Joe Klein meanwhile explains “how Ted Kennedy found himself” in a personal remembrance of the man he knew for many years.

Michael Tomasky writes in the Guardian in his moving piece:

One would be hard pressed to argue that Ted Kennedy’s death was a more bitter pill for the country than the deaths of his brothers before him – John, the young president whose assassination gave Americans a hard warning about the violent age they were about to enter, or Robert, the presidential aspirant who was thought at the time to be the last leader in America who might have been able to help the nation transcend that violence.

Nevertheless, the heavens have somehow conspired to make this Kennedy death, however expected it might have been, nearly as heartbreaking as those of his vigorous younger brothers.
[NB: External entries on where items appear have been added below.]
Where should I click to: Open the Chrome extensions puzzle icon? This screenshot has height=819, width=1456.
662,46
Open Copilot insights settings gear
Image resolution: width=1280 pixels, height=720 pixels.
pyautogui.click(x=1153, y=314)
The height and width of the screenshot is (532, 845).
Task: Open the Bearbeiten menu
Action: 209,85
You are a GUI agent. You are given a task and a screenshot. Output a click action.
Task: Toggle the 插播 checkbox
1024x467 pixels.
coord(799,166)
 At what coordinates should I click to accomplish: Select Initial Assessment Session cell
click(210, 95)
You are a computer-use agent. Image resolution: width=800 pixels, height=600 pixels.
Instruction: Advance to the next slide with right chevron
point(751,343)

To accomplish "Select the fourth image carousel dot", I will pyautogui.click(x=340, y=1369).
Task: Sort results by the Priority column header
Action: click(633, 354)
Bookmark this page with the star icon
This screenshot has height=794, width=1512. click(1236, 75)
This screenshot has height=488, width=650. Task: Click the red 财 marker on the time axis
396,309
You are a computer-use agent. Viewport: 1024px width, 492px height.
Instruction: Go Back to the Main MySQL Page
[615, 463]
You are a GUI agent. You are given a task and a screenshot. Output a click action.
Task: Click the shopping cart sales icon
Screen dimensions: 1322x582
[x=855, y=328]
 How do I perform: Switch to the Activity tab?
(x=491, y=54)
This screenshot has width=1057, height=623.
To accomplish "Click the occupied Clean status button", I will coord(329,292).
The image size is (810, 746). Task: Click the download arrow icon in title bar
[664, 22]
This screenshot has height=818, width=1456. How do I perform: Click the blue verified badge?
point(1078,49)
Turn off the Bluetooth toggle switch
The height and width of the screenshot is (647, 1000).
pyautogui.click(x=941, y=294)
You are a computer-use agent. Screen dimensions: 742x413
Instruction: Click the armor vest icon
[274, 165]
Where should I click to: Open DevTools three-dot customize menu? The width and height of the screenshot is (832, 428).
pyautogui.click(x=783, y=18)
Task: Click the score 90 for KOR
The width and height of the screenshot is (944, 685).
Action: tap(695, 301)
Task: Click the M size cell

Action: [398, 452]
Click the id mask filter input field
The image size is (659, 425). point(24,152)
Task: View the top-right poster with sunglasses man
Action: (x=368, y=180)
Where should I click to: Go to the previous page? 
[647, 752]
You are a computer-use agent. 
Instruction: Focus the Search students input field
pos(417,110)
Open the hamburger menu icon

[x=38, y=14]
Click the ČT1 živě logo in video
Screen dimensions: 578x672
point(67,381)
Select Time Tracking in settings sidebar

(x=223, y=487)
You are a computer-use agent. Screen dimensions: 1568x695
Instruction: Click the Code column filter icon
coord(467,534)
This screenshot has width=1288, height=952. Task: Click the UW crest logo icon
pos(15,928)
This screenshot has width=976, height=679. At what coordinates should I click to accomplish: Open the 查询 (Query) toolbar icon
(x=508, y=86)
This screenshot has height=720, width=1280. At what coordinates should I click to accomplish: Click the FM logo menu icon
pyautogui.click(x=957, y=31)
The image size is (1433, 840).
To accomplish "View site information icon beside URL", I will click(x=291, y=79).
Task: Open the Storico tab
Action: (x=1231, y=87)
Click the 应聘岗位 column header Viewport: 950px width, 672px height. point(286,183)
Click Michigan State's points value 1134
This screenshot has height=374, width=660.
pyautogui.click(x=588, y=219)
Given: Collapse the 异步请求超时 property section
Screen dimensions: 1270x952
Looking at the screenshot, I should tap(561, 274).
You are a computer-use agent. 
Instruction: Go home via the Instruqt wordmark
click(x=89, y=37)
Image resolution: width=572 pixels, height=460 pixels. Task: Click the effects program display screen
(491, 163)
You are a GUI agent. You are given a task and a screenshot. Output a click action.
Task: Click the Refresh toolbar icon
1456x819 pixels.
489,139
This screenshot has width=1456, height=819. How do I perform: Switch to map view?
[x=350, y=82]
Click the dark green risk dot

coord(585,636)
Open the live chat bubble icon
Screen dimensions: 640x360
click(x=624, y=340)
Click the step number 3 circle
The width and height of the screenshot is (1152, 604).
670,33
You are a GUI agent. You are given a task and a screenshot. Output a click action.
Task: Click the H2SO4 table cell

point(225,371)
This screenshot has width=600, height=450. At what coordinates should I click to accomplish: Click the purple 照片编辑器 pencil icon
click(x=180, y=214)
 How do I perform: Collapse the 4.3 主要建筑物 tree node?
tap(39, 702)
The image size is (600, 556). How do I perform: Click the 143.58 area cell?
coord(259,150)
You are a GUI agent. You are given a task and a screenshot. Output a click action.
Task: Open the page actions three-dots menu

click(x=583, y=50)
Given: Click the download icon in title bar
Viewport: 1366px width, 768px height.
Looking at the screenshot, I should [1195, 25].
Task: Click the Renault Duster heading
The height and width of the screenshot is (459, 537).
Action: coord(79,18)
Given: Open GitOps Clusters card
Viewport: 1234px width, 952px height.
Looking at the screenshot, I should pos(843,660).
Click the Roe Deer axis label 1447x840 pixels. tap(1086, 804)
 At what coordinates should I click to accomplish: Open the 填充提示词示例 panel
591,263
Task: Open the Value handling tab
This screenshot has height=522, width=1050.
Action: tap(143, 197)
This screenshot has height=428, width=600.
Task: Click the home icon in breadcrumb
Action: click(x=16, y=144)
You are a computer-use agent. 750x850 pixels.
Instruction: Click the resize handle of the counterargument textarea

Charles P. Pierce writes in a long piece about Ted Kennedy’s life and career about how the events in Chappaquiddick shortly before the first man landed on the moon affected the rest of Senator Ted Kennedy’s career:

She’s always there. Even if she doesn’t fit in the narrative line, she is so much of the dark energy behind it. She denies to him forever the moral credibility that lay behind not merely all those rhetorical thunderclaps that came so easily in the New Frontier but also Robert Kennedy’s anguished appeals to the country’s better angels. He was forced from the rhetoric of moral outrage and into the incremental nitty-gritty of social justice. He learned to plod, because soaring made him look ridiculous…

And if his name were Edward Moore, he would have done time.